Lyman,
I should have asked my question more directly. Once separated from the Power Arm, how can the Disk possibly retain stability sufficient to gain rpm? Won't it start going bs on its cramped environs?
Do you realize that if you stand in front of a turbofan engine and grasp one of the fan blades with your little finger you can, with very, very little effort at all, turn the fan over, which in turn, turns the LP compressor and the LP turbine? It is a jewel and the same is true with a triple spool engine. So when you think about that, think of what happens in the IP turbine on the Trent 900 when the disk separates from the shaft holding it. We are talking here no more than a couple of seconds. Your talking as if we are in slow motion. The turbine wheel, once the power drive arm fractured, over sped very, very quickly. The thing driving it was the highly hot compressed air that was expanding, but passing through its turbine blades, still attached to the disk. Remember the aircraft was in the climb mode. The rotational inertia for the given mass is unbelievable in this situation, The turbine wheel was driving nothing, a free turbine is a nightmare. Additionally, there was nothing in the way to stop it, it just proceeded to burst and that is what the photos of the found disk fragment depicted.

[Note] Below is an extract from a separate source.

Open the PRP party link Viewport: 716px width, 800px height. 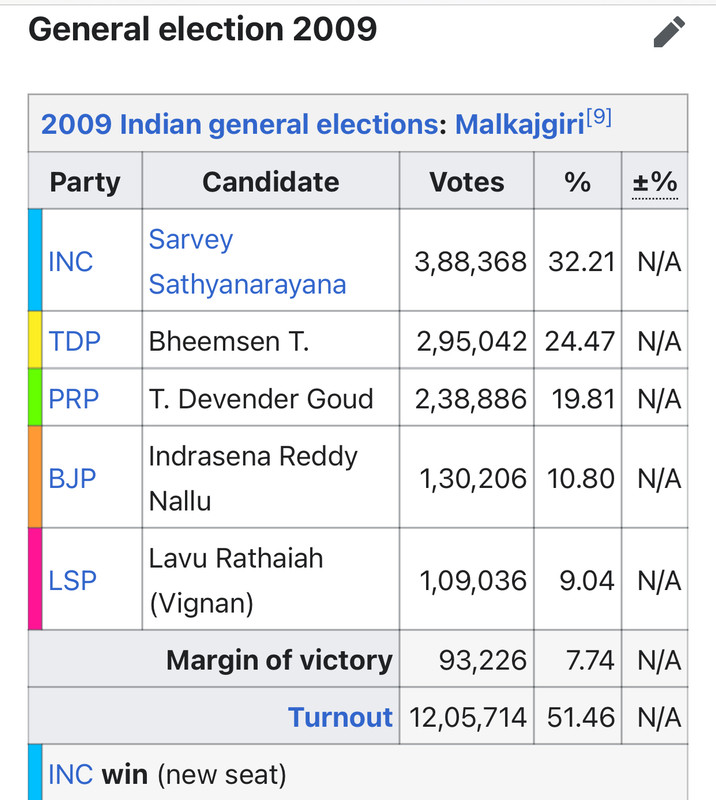(x=74, y=399)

I would suggest you, once again, look at the engine cross section and note if it moved rearward, there was no substantial material to decrease it rotational speed except for the inner flow path band of the stage 1 LPT nozzle. Whether it wobbled or not is immaterial, in fact it may have gained enough rotational speed while still in place over the IP shaft, but free of the shaft to initiate the speed leading to final failure. Remember, there was little damage to the LP turbine except for the stage 1 LPT nozzle. The majority of debris went outward in a radial direction, not rearward.
Think real time, not slow motion time which is only recorded by high speed cameras.